Global Progress and Gaps

The international community set a goal to end AIDS as a public health threat by 2030, aiming to reduce new infections and AIDS-related deaths by 90% compared to 2010 levels. In eastern and southern Africa, the hardest-hit region, new infections and deaths have each dropped by nearly 60% since 2010. Countries that reached 90% treatment coverage by 2024 saw new infections fall by 72%, putting them on track to meet the 2030 target.

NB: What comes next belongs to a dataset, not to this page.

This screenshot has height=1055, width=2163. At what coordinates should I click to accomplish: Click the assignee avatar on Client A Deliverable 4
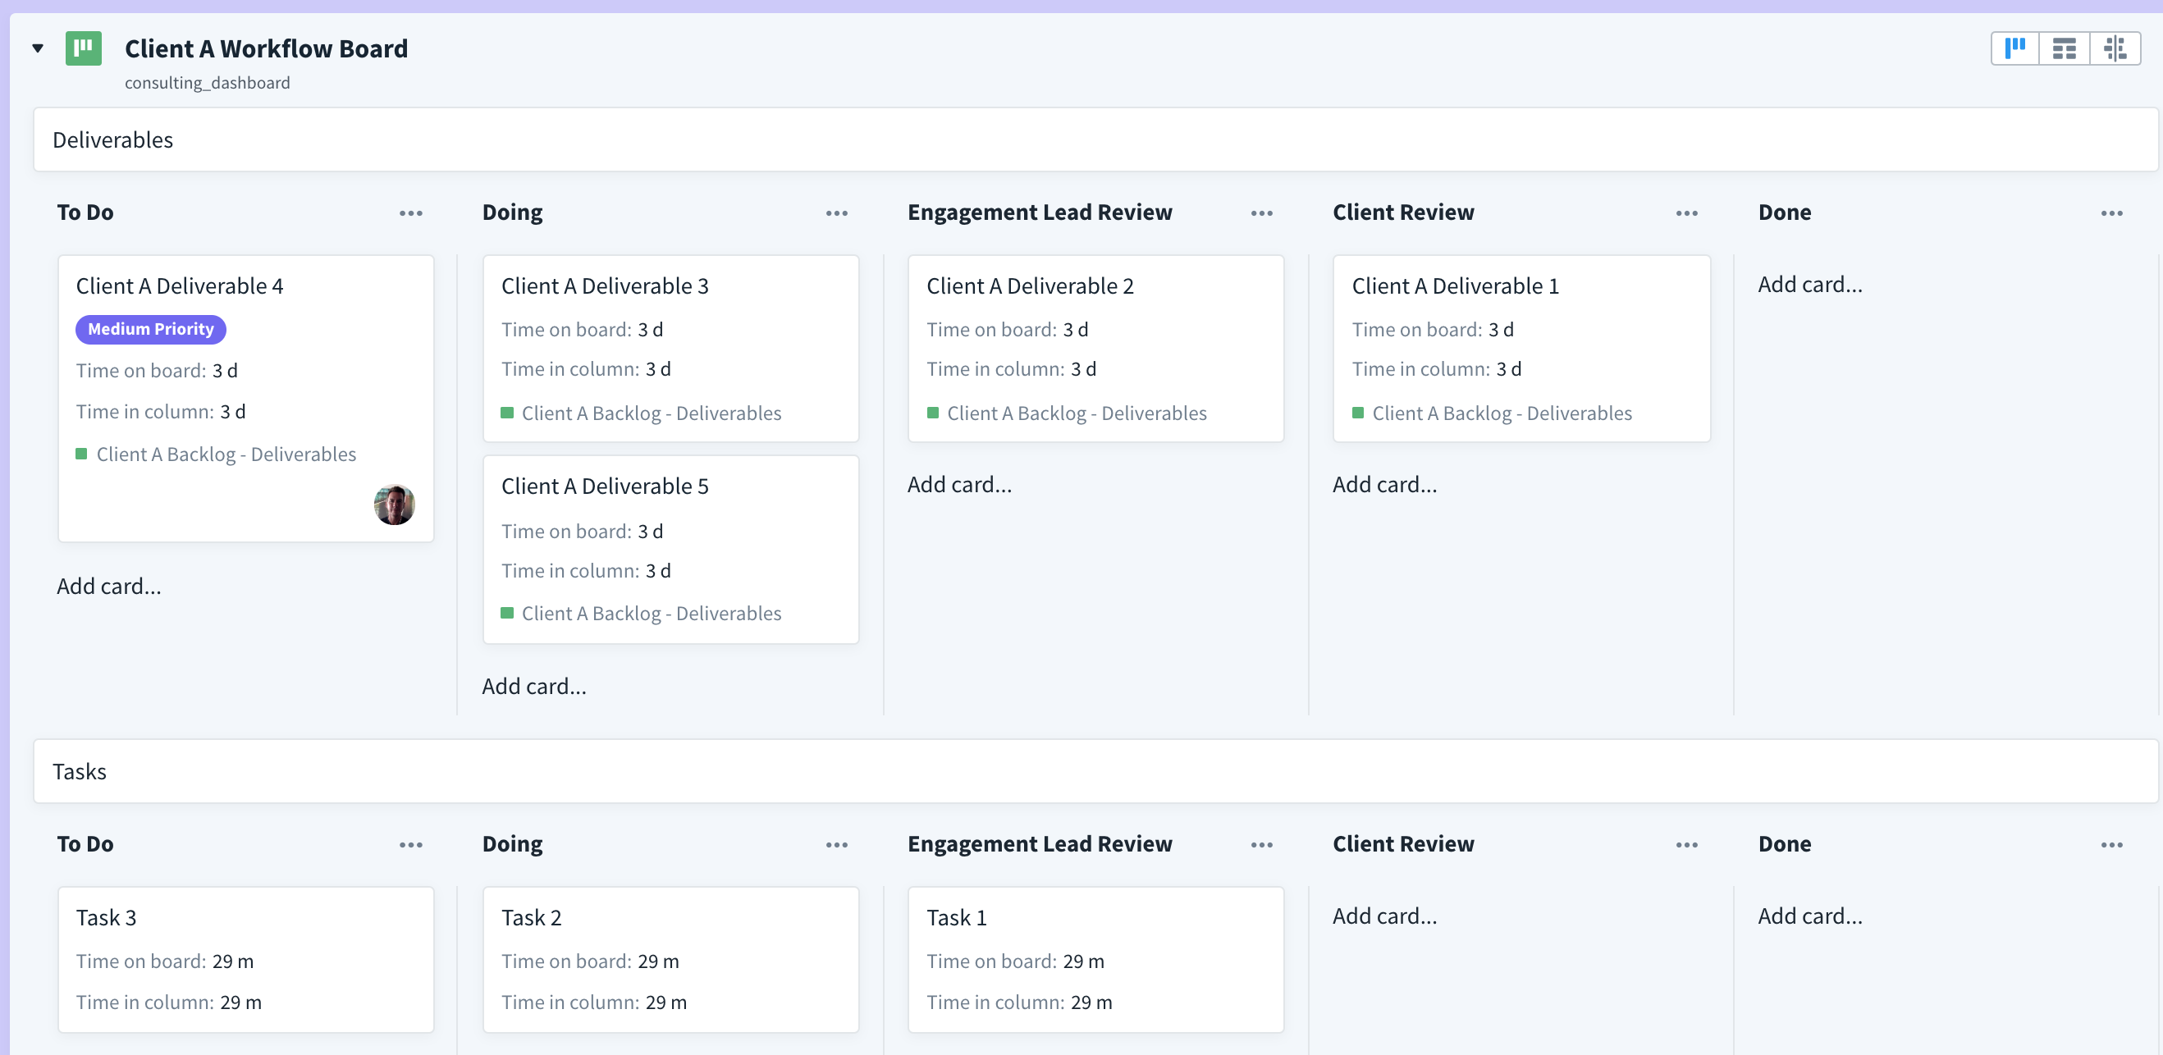coord(394,505)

Progress has been uneven, though. New infections have plateaued or increased in Asia, eastern Europe, central Asia, Latin America, and the Middle East. Children, adolescent girls, young women, and key populations including men who have sex with men, transgender people, people who inject drugs, and sex workers continue to face lower treatment coverage and higher infection rates. A cure would be transformative for these communities especially, where access to daily medication is often the barrier that determines outcomes.

Where Things Stand

No pill, injection, or therapy available today can cure HIV for the general population. The small number of people cured through stem cell transplants prove it’s biologically possible, and several experimental approaches, from gene editing to antibody combinations to reservoir-flushing drugs, are inching closer to replicating that result without the extreme risks of a transplant. Each strategy has shown flashes of promise in early trials alongside clear limitations. The most realistic near-term advances will likely come from combining multiple approaches: pairing something that shrinks the reservoir with something that prevents rebound. For now, consistent antiretroviral therapy remains the most effective tool, capable of keeping the virus undetectable, preventing transmission, and allowing a full, healthy life.